PAGE EXTRACT:
# Bobcat On Last Day



## SWAMPBUCK10PT (Apr 5, 2010)

:biggrin: *My cousin's Son Ely shot this nice Male Bobcat on the last Day of season March 1st with his Dad Derek . Ely is 10 years old. WON a 100 bucks in a predator hunt for heavy Cat------27 lbs Cat shot in the Northern U.P.----sb P.S. ONE HAPPY YOUNG HUNTER*


----------



## Ruger (Jan 22, 2011)

Way to go young man! Great looking cat. His smile is as wide as the cat's belly.


----------



## hassell (Feb 9, 2010)

Yes for sure one happy hunter, Congrats., thanks for sharing.


----------



## prairiewolf (Feb 19, 2012)

Congrats to Ely !!! Always nice to see the younger generation in the outdoors.


----------



## Jonbnks (Jan 21, 2012)

Congrats to him. A nice bobcat pelt and an extra $100.


----------



## youngdon (Mar 10, 2010)

Congrats Ely !


----------



## glenway (Mar 27, 2011)

Good to see the youngster doing a good deed.


----------



## jimmy shutt (Jun 2, 2013)

double fist pump....nice work Ely!!


----------



## catcapper (Feb 11, 2010)

Ha--- that cat is as big as he is.lol--- good work take'in the feline Ely--- now get to skin'in. :thumbsup:

awprint:


----------



## Rick Howard (Feb 25, 2012)

Great to see kids learning and enjoying the outdoors.


----------



## pokeyjeeper (Sep 5, 2013)

YOUR OBJECTIVE: According to the bobcat thread, how much did the cat weigh? These records were taken from a separate source.

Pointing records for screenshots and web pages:
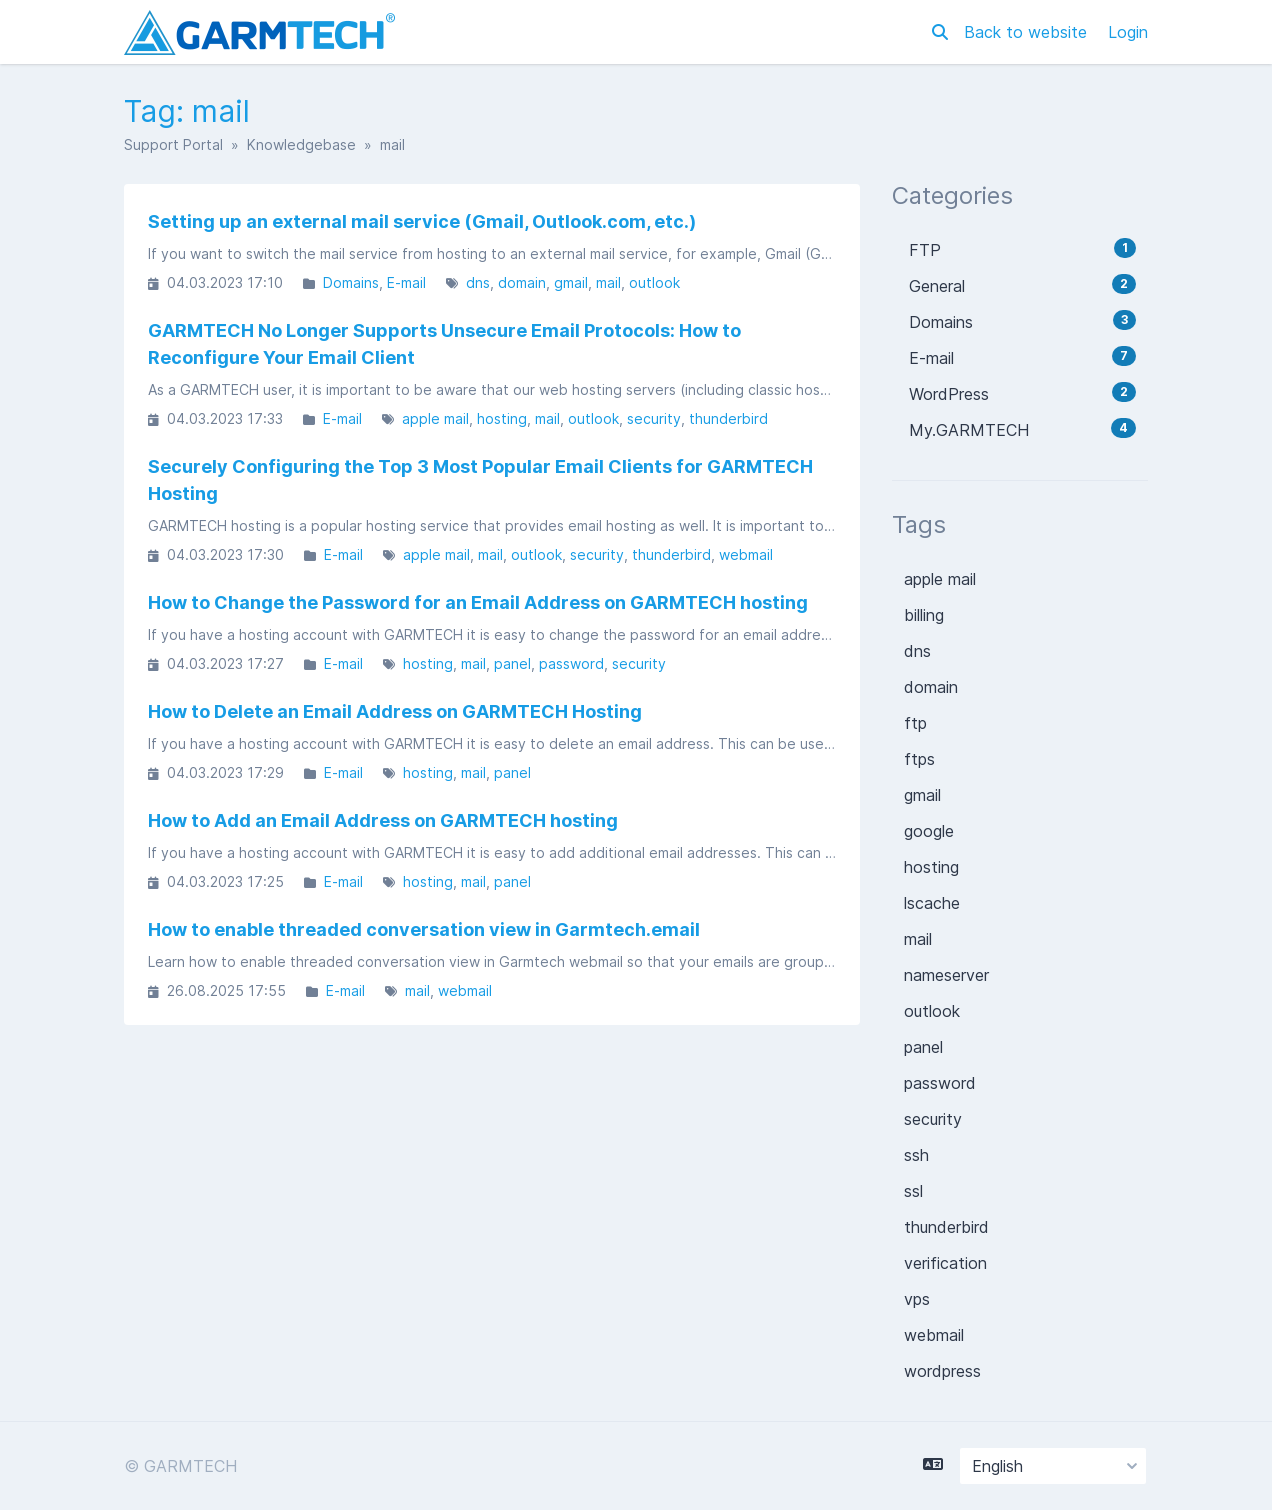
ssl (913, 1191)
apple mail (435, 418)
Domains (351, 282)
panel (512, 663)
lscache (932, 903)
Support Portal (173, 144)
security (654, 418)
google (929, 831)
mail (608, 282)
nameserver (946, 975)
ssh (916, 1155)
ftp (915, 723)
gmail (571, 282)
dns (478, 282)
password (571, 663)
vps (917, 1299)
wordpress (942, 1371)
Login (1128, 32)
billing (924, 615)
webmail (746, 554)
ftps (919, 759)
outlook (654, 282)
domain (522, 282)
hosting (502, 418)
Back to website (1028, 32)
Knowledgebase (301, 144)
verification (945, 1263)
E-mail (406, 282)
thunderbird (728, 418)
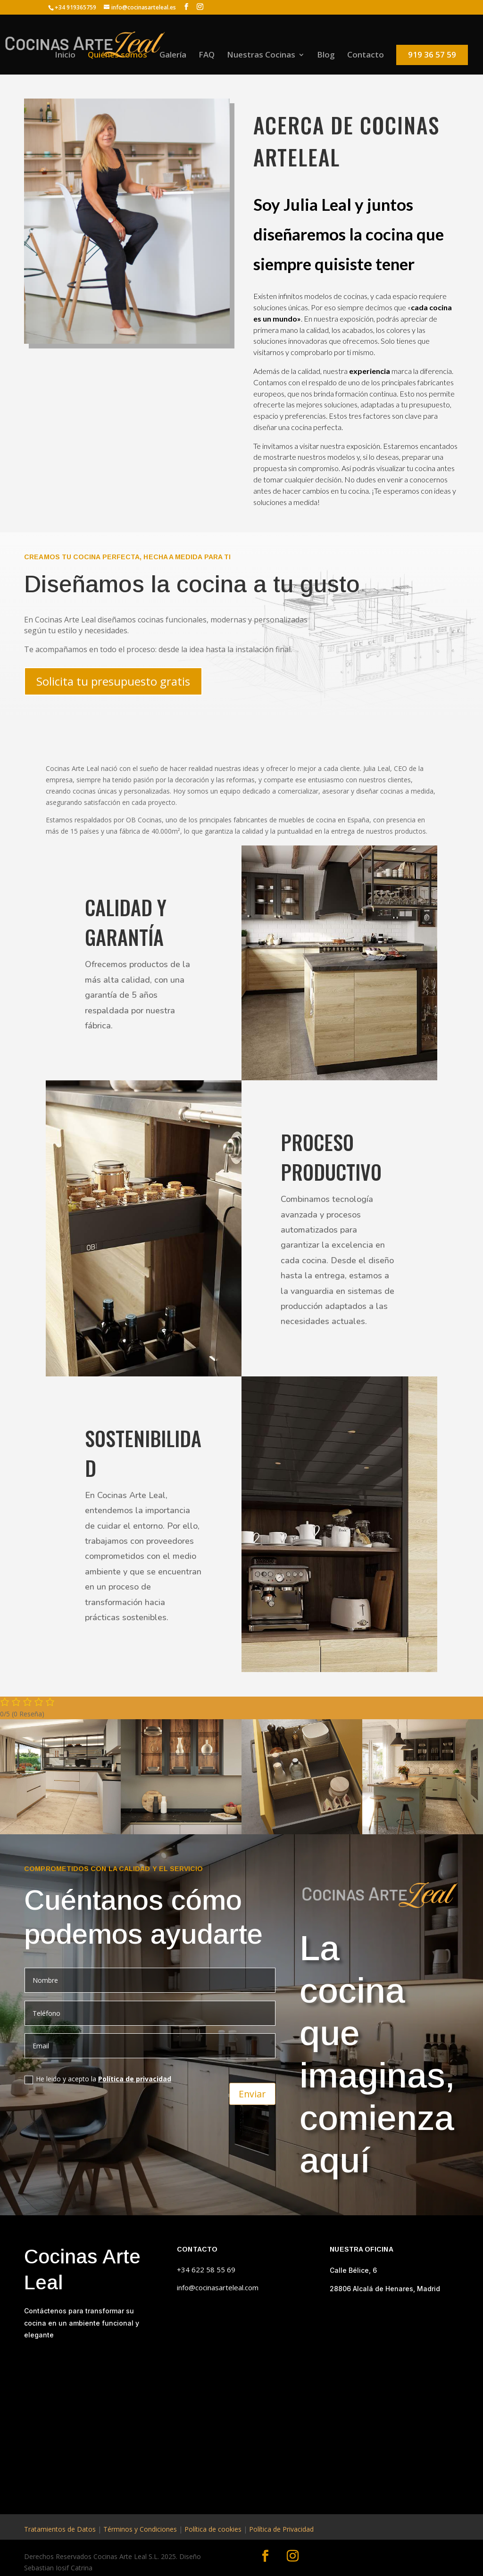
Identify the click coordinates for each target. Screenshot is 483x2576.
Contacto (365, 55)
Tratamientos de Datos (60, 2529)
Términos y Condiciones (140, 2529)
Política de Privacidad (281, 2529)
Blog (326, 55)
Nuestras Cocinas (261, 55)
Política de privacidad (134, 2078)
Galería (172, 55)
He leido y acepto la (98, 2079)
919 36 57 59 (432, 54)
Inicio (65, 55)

PROBLEM SOLUTION: 27 pounds.